**GIVEN RECORDS:**

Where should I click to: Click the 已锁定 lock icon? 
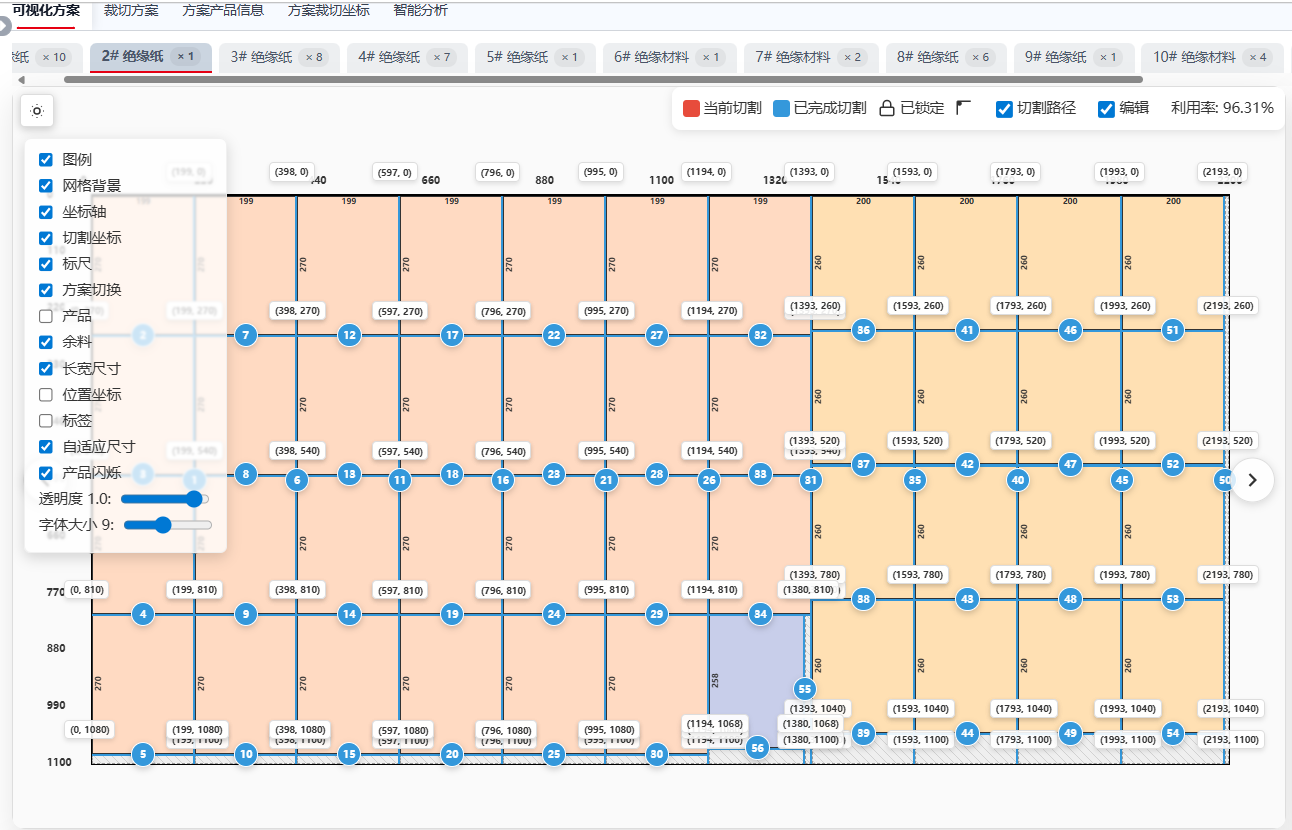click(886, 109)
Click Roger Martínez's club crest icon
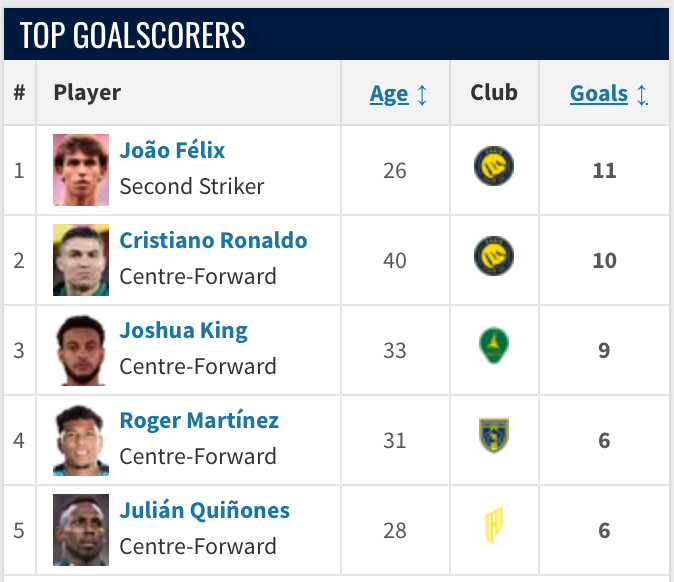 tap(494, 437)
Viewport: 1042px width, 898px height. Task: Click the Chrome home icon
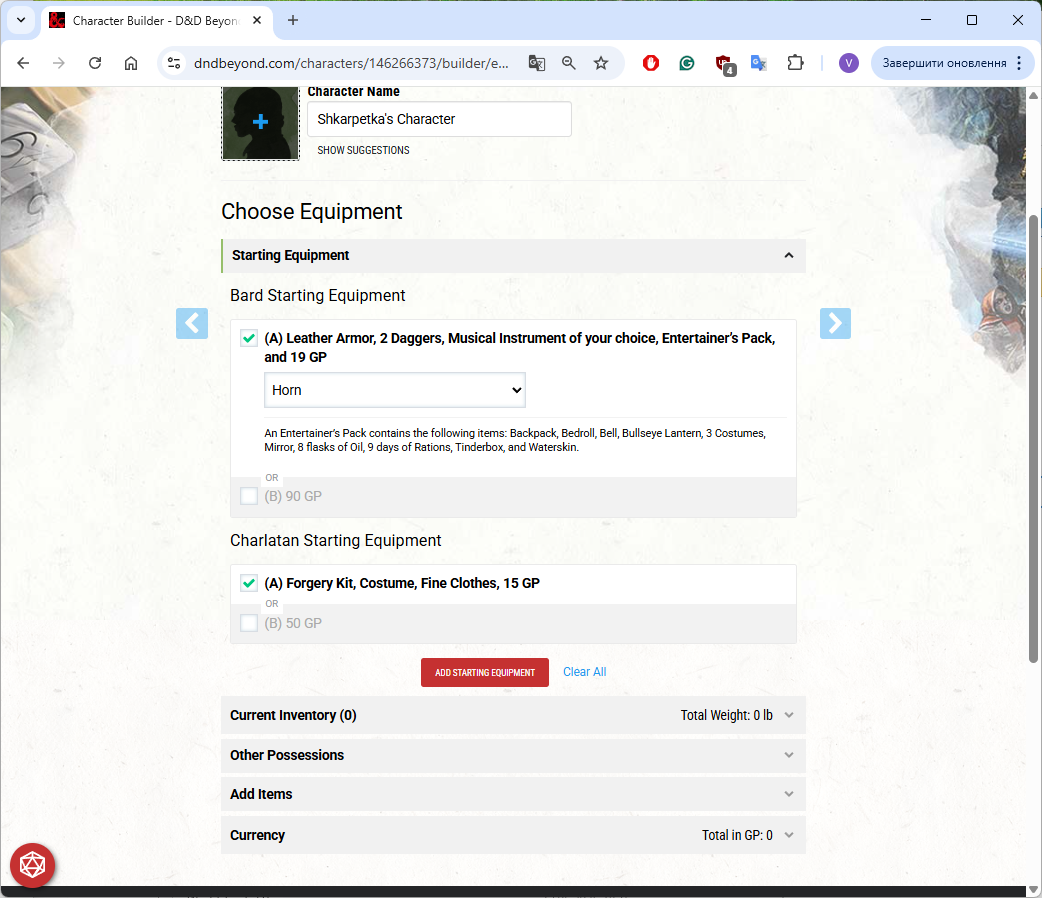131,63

**YOUR GOAL:** Copy all of the rows above word for word, leaving out the pictures.

**TASK RESULT:**
Where should I click to: Click the 已锁定 lock icon? 
click(886, 109)
Click Roger Martínez's club crest icon
 tap(494, 437)
Viewport: 1042px width, 898px height. Task: Click the Chrome home icon
131,63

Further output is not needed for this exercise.